Riyad n’est pas méditerranéenne, mais elle est plus proche de la Grèce qu’on ne le pense

Riyad n’est pas méditerranéenne, mais elle est plus proche de la Grèce qu’on ne le pense
  • La Grèce ne peut ignorer l’importance croissante des liens saoudo-grecs, essentiels pour la stabilité et la prospérité régionales
  • Si Athènes veut défendre le droit international et une paix durable, elle doit exercer davantage de pression constructive sur Israël

Les Athens Policy Dialogues, qui se sont récemment tenus dans la capitale grecque, ont donné lieu à des discussions franches et stimulantes avec des décideurs, des experts de think tanks et des journalistes influents venus de Grèce, d’autres pays européens et du Moyen-Orient élargi, notamment d’Égypte, d’Israël et de Turquie.

Fait notable : il manquait des intervenants (à part votre serviteur) provenant du Golfe ou même des États-Unis. Bien sûr, ni l’Arabie saoudite ni les États-Unis ne font partie de la Méditerranée orientale. Pourtant, il n’y a presque pas eu une seule session où l’un ou l’autre pays n’a pas été mentionné d’une manière ou d’une autre.

Je dis cela pour ouvrir les yeux des responsables politiques à travers l'Europe, la Méditerranée orientale et le Golfe, afin de leur rappeler où les chemins ont toujours été et continueront d'être étroitement liés, aujourd'hui plus que jamais.

Un thème majeur durant ces deux jours a été les récents évènements à Gaza et le Sommet pour la paix de Charm el-Cheikh qui s’en est suivi. Rien d’étonnant à cela, puisque ce qui se passe au Moyen-Orient affecte la Grèce peut-être plus rapidement que d’autres pays européens. Les crises passées en Égypte, en Libye, en Syrie et au Liban en témoignent.

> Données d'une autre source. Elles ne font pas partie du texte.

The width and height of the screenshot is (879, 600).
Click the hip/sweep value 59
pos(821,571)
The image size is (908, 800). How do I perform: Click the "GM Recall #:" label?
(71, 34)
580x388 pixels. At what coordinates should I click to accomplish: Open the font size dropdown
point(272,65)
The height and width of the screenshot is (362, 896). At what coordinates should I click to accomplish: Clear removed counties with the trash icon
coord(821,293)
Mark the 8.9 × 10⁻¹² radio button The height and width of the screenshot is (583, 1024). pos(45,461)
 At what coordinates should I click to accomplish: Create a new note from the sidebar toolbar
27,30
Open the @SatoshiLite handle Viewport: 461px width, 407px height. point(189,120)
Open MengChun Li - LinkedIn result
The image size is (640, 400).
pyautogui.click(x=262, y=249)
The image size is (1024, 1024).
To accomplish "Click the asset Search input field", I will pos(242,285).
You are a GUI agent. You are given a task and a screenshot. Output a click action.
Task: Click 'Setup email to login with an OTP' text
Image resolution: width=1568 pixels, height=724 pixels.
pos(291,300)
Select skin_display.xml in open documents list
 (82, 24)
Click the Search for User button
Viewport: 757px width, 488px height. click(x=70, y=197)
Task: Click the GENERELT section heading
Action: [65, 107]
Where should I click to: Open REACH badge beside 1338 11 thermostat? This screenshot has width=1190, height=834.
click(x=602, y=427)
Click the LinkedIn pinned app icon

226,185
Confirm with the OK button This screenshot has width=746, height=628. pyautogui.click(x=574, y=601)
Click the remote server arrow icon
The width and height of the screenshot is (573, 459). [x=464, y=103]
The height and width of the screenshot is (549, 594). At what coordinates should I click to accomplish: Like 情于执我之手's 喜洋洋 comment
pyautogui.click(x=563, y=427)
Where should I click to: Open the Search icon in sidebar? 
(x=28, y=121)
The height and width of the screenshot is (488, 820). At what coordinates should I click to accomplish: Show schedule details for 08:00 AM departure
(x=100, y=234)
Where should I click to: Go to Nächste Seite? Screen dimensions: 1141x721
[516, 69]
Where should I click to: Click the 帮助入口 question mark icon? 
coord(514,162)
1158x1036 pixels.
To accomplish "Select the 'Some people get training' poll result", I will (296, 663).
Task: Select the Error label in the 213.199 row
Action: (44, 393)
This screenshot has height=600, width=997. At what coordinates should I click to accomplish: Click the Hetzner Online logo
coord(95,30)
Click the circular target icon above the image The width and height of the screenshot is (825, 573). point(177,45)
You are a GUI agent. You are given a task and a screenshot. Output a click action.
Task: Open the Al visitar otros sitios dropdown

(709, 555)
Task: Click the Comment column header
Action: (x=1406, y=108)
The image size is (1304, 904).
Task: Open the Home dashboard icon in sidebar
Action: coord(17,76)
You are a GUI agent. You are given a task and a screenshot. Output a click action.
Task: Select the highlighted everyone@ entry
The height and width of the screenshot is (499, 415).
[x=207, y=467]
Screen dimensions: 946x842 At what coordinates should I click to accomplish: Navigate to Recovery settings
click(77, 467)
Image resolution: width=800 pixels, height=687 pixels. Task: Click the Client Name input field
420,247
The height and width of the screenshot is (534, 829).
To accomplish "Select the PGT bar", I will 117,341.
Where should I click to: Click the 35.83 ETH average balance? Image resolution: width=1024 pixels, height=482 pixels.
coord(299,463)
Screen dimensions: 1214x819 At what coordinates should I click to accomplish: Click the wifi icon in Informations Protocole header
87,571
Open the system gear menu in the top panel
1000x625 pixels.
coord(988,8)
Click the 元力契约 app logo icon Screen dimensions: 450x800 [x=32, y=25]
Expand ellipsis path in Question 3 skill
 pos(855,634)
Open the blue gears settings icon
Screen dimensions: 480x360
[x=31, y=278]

À cet égard, il n’était pas surprenant que Konstantinos Tasoulas, président de la République hellénique, souligne dans ses remarques liminaires que « la Grèce, en raison de sa position en première ligne des développements, même si elle l’avait souhaité, n’aurait pas pu rester en dehors des tempêtes qui ont secoué la région ».

Ce qui m’a en revanche surpris — et légèrement déçu en tant qu’observateur — est que, tandis que Tasoulas louait la relation longue et stratégique qu’Athènes entretient avec Israël, il lui soit peut-être échappé de souligner l’importance des relations saoudo-grecques en plein essor, ainsi que les bénéfices qu’elles peuvent apporter à la Méditerranée orientale.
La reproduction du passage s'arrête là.